Matt Patricia Can Go Ahead and Take a Nap Because the Detroit Lions Aren't Worth Losing Sleep Over
By Kyle Koster
Matt Patricia learned from the very best. Bill Belichick taught him how to win the biggest games with great regularity. He also showed his young squire how to adopt all the affectations of a singularly focused, hardscrabble football coach.
Neither can be bothered to clean up and put on real clothes. The more slovenly a football guy looks, the more serious. Who has time to attend to personal hygiene when there’s tape to eat? Neither has time for the press, who must be talked down to and treated like an annoying child in the backseat asking if they’re there yet at ever exit.
Although both guys are acutely aware of what’s being written and said and care more than they let on.
The act works better — in fact it only works — if buoyed by on-field success. Patricia walked into Detroit and believed Same Old Lions was only mysticism. It’s not. It’s very real.
Anyone who thinks otherwise is welcome to point out to me how Week 1 against the Arizona Cardinals wasn’t pure, uncut Lions. An epic fourth-quarter meltdown took away all hope for a productive season and should leave a metallic taste in the mouth of all the sad, tortured Michiganders who tune in thinking that this year, somehow, will be different.
Patricia took responsibility for calling timeout just before a third-down conversion that would have salted the game away for Detroit. It’s cool that he’s owning the mistake — and it was understandable in the moment. But it’s at moments like these that the whole Obsessed Football Coach shtick rings even more ridiculous.
Patricia, a big office rat, let it be known that he didn’t sleep Sunday night after the loss.
Good to see that mattress is not getting any use.
No one, of course, needs to know this. It’s a not-so-subtle humble brag supposedly proving a coach works harder than anyone else.
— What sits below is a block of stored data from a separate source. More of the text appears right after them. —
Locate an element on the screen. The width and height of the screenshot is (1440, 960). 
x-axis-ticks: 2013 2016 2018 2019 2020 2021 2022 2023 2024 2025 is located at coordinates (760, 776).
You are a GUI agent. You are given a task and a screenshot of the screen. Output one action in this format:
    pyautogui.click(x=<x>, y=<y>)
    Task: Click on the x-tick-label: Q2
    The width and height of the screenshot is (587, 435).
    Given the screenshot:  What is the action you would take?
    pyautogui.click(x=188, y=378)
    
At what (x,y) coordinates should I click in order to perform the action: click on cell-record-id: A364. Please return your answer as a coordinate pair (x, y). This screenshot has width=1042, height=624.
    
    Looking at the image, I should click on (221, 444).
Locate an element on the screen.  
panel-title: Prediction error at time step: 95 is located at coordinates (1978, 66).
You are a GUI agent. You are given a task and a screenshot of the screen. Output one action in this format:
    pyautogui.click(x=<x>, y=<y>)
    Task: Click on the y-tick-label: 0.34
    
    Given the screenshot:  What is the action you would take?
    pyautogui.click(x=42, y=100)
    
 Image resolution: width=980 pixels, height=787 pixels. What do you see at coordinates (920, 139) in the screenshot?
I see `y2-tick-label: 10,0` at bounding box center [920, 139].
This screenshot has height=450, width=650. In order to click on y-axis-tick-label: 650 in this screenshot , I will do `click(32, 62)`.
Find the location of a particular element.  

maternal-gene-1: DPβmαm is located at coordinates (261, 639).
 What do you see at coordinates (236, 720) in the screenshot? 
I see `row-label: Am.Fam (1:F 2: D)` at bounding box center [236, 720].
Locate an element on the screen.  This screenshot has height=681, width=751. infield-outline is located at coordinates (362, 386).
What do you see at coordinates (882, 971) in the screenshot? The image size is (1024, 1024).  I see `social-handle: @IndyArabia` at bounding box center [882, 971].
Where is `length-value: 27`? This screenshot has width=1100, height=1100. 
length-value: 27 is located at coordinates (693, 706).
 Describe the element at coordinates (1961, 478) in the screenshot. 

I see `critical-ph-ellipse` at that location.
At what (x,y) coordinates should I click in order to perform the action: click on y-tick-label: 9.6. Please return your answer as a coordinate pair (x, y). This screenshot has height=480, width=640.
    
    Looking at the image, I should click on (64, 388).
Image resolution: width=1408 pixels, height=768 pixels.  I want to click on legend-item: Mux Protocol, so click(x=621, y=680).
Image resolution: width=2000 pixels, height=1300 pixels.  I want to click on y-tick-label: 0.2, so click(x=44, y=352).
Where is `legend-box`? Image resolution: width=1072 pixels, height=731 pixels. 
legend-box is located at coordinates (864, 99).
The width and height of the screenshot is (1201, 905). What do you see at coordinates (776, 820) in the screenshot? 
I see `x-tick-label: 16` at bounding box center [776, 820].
But maybe, just maybe, it’d be helpful for Patricia to take one of the 1,440 minutes in the waking day to realize he can trust his veteran quarterback in key moments. What good is around-the-clock work if there’s never an epiphany that sometimes you just have to let go?
One wonders what the Lions’ record would be in the 17 games Patricia has been at the helm if he took his foot off the pedal. Imagine winning six of those contests. That’d be horrible. Definitely something to lose sleep over.
You probably don’t have to read very hard to feel the beaten-down, apathetic vibes here. That’s what 35 years of absolute soul-crushing professional football will do to a guy. I’ve just seen too many people I love lost to caring about the freaking Lions. Or, at least, letting the inevitable failure have a negative impact.
It’d be great if Patricia turns out to be the guy who pulls this sunken ship off the bottom of the ocean. I’m not rooting against him.
But he can go ahead and rest easy knowing that sneaking a few winks here or there won’t make things worse. In fact, had he dozed off late in the fourth quarter Sunday, perhaps the Lions are 1-0.
Every Honolulu blue has a silver lining.